> **GIVEN TASK**: Transcribe the part of the expanding panel stiffener patent text below word for word, between "Description" and "additional forming steps.", inclusive.

> **READING TEXT**:
* start *
US20140134905A1

US20140134905A1 - Expanding panel stiffener

Info

Publication number: US20140134905A1
Application number: US14/080,093
Authority: US
Inventors: Dean Quaderer
Original assignee: Zephyros Inc
Current assignee: Zephyros Inc
Priority date: 2012-11-14
Filing date: 2013-11-14
Publication date: 2014-05-15
Also published as: CN104936851A; WO2014078510A1; EP3269621B1; EP3269621A1; BR112015011047A2; EP2920046B1; BR112015011047B1; CN104936851B; EP2920046A1; KR20150084972A

Abstract

A device comprising an expandable material and a fiberglass mesh located in direct planar contact with the expandable material and along the entirety of the expandable material. The expandable material is tacky prior to expansion allowing the expandable material to adhere to the fiberglass mesh and to a surface for reinforcing the surface.

Description

TECHNICAL FIELD

The present teachings relate generally to a reinforcement member that includes an activatable material and a layer of mesh.

BACKGROUND

The transportation industry continues to require methods of reinforcement that minimize production time and effort while improving the strength of reinforcement provided and providing simplified customization of product shape and configuration. There is thus a need in the art of reinforcement for high-strength reinforcing materials that can be easily added to a vehicle panel for localized reinforcement with no additional fastening steps. There is a further need for reinforcing materials that can be easily cut to a desired shape and size without the need for molds or additional forming steps.

SUMMARY OF THE INVENTION

In a first aspect the present teachings contemplate a device comprising an expandable material and a fiberglass mesh located in direct planar contact with the expandable material and along the entirety of the expandable material. The expandable material may be tacky prior to expansion allowing the expandable material to adhere to the fiberglass mesh and to a surface for reinforcing the surface.
* end *
> **GIVEN INFORMATION**:
* start *
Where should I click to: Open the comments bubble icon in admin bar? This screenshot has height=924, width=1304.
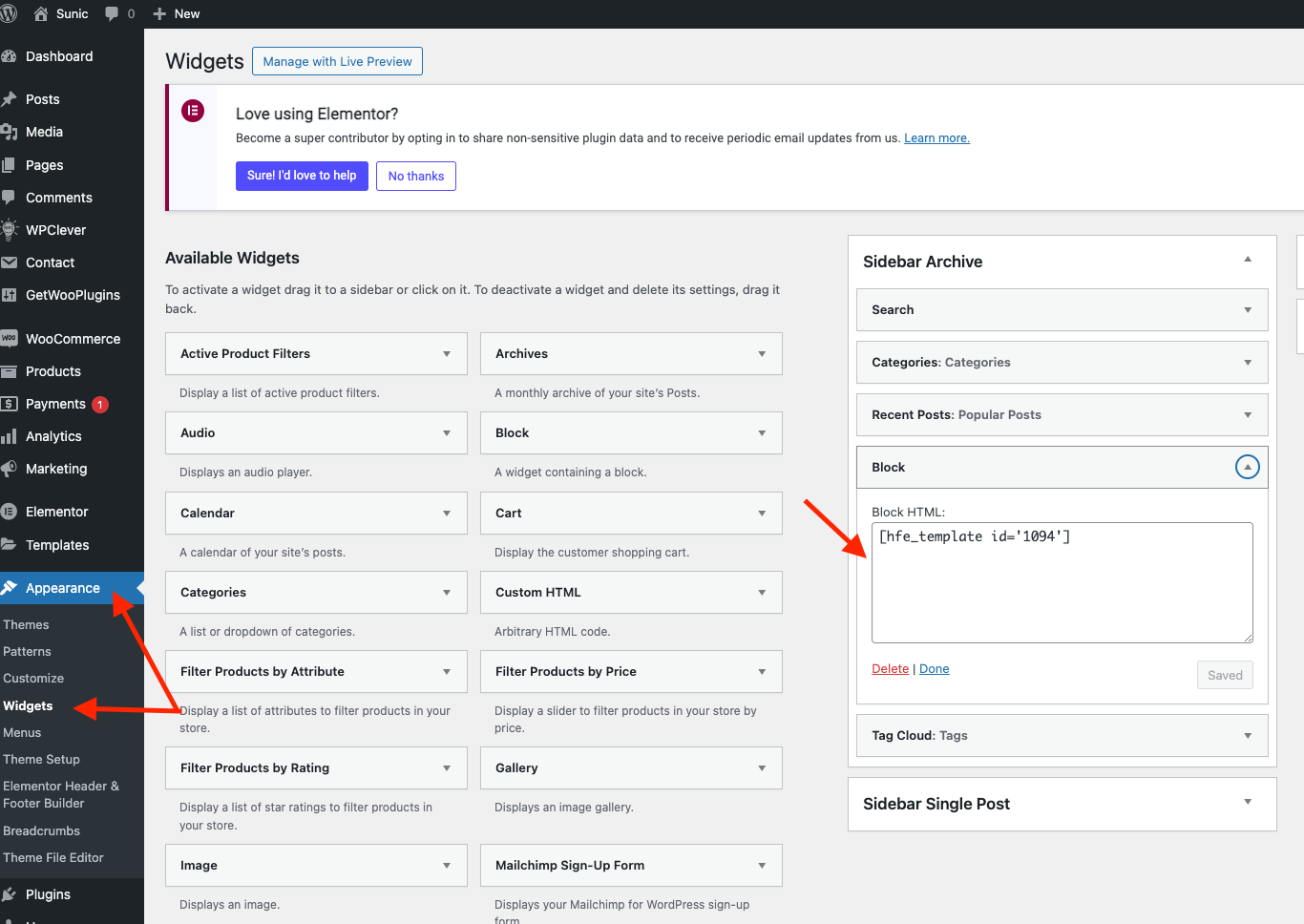point(113,13)
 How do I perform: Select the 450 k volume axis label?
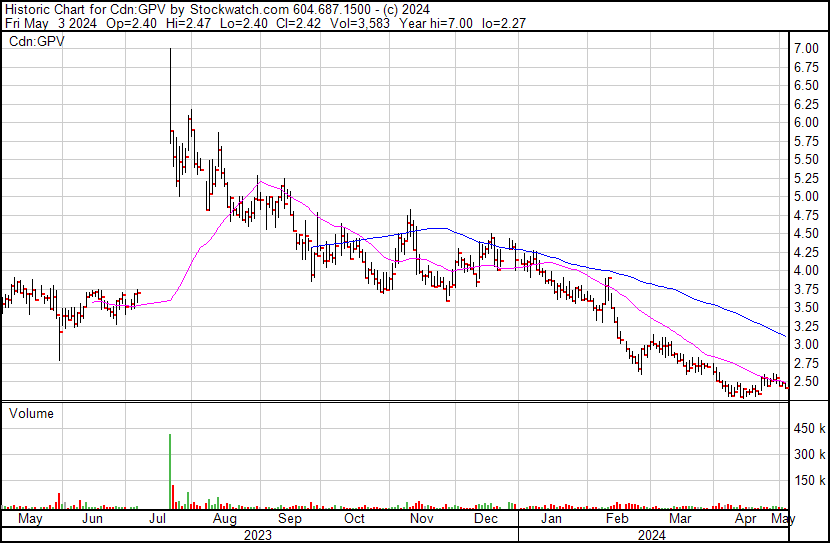click(x=809, y=428)
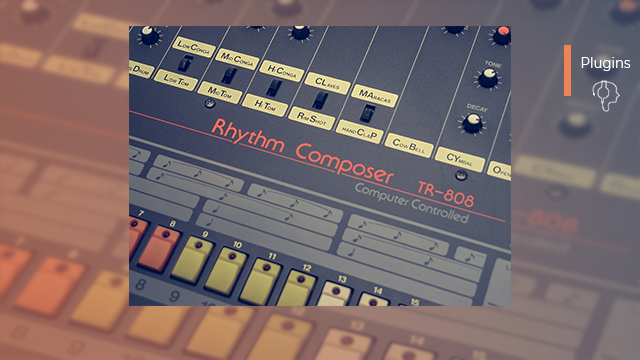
* end *
> **RESULT OF THIS EXERCISE**:
Description

TECHNICAL FIELD

The present teachings relate generally to a reinforcement member that includes an activatable material and a layer of mesh.

BACKGROUND

The transportation industry continues to require methods of reinforcement that minimize production time and effort while improving the strength of reinforcement provided and providing simplified customization of product shape and configuration. There is thus a need in the art of reinforcement for high-strength reinforcing materials that can be easily added to a vehicle panel for localized reinforcement with no additional fastening steps. There is a further need for reinforcing materials that can be easily cut to a desired shape and size without the need for molds or additional forming steps.